Pour ajouter à ses malheurs, Boris subit d'énormes pressions de la part des autorités soviétiques qui le poussent à abandonner plutôt que de se soumettre aux exigences toujours changeantes de Fischer. C'est ainsi qu'il nous apprend: "Quelques jours avant la troisième partie, j'ai parlé pendant une demi-heure au téléphone avec Pavlov [Sergei Pavlov, ministre des Sports de l'URSS], qui a exigé que je lance un ultimatum que ni Fischer, ni les organisateurs, ni même le président de la FIDE, Max Euwe, ne pourraient accepter. Cela aurait mis fin au match. Toute notre conversation a donc consisté en un échange incessant de deux phrases: "Boris Vasileyvich, tu dois lancer l'ultimatum" et "Sergey Pavlovich, je vais jouer le match". Après cette conversation, je suis resté trois heures au lit. Je tremblais. J'ai sauvé Fischer, en jouant la troisième partie. En substance, j'ai signé la capitulation de tout le match."

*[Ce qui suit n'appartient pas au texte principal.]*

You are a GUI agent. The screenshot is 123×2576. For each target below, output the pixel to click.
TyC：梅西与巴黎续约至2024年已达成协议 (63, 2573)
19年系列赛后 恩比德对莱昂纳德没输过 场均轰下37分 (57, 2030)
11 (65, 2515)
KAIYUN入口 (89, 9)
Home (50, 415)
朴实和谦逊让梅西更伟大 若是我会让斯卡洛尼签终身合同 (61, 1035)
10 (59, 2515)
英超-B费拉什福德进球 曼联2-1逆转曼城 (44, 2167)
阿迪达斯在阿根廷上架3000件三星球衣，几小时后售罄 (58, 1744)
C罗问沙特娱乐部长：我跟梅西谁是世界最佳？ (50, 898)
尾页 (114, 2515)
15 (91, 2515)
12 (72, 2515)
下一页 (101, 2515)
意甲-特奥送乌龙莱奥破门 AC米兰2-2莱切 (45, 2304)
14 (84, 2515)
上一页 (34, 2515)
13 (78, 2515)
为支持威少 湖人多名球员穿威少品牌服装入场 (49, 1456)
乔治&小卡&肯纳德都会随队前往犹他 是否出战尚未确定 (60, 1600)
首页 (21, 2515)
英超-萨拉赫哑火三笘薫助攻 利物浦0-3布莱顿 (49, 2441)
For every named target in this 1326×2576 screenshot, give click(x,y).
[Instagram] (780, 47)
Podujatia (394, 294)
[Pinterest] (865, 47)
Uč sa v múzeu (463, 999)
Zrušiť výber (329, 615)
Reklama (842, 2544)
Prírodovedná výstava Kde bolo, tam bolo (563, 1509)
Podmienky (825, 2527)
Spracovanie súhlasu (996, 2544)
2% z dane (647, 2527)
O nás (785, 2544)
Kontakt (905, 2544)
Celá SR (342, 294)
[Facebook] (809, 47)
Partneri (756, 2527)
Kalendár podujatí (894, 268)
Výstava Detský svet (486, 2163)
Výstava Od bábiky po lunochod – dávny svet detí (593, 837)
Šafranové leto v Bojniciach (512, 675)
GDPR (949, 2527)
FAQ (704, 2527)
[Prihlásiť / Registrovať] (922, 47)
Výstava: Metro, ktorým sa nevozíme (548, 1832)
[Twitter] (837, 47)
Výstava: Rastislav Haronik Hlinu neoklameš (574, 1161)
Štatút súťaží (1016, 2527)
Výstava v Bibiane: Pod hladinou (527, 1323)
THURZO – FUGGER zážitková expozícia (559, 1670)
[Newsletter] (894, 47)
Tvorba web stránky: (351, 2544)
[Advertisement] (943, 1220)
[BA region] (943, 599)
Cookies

Des décennies plus tard, il résume son dilemme: "Il n'y avait qu'une seule façon de gagner ce match: avant la troisième partie, lorsque Bobby a commencé à se plaindre, j'aurais pu refuser de jouer et déclarer forfait. J'ai pensé à le faire, mais j'étais le roi des échecs et je ne pouvais pas revenir sur ma parole. J'avais promis de jouer cette partie. En conséquence, j'ai ruiné mon humeur combative..."

La quatrième partie, un match nul tendu, n'a pas réussi à lui redonner le moral. Efim Geller était l'ami et le fidèle second de Spassky. Il avait préparé une ligne pour briser l'attaque Sozin que Fischer a joué toute sa vie. Lorsque la position apparaît sur l'échiquier, Boris prend 45 minutes, s'écarte de la ligne sur laquelle ils avaient travaillé et permet à Bobby de s'en sortir avec un match nul.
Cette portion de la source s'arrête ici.